- _Material supplied_

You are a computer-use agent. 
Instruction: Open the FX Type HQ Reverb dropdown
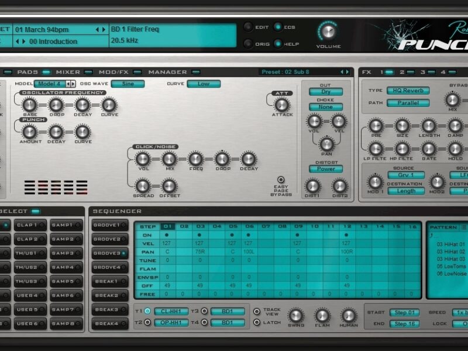point(408,91)
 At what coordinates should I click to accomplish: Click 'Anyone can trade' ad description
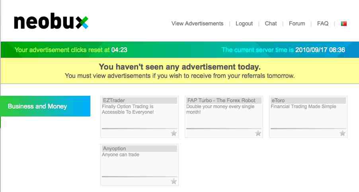[x=121, y=155]
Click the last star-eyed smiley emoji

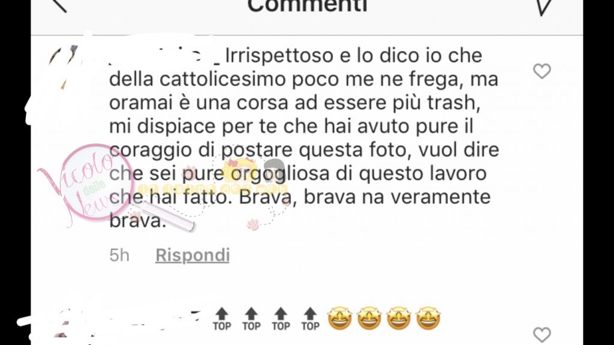[x=428, y=319]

- _Work instructions_
Skip the images and write out the rest of the listing exactly.

- _Task output_
You are a computer-use agent. 
Instruction: Open the FX Type HQ Reverb dropdown
point(408,91)
 At what coordinates should I click to accomplish: Click 'Anyone can trade' ad description
[x=121, y=155]
Click the last star-eyed smiley emoji

[x=428, y=319]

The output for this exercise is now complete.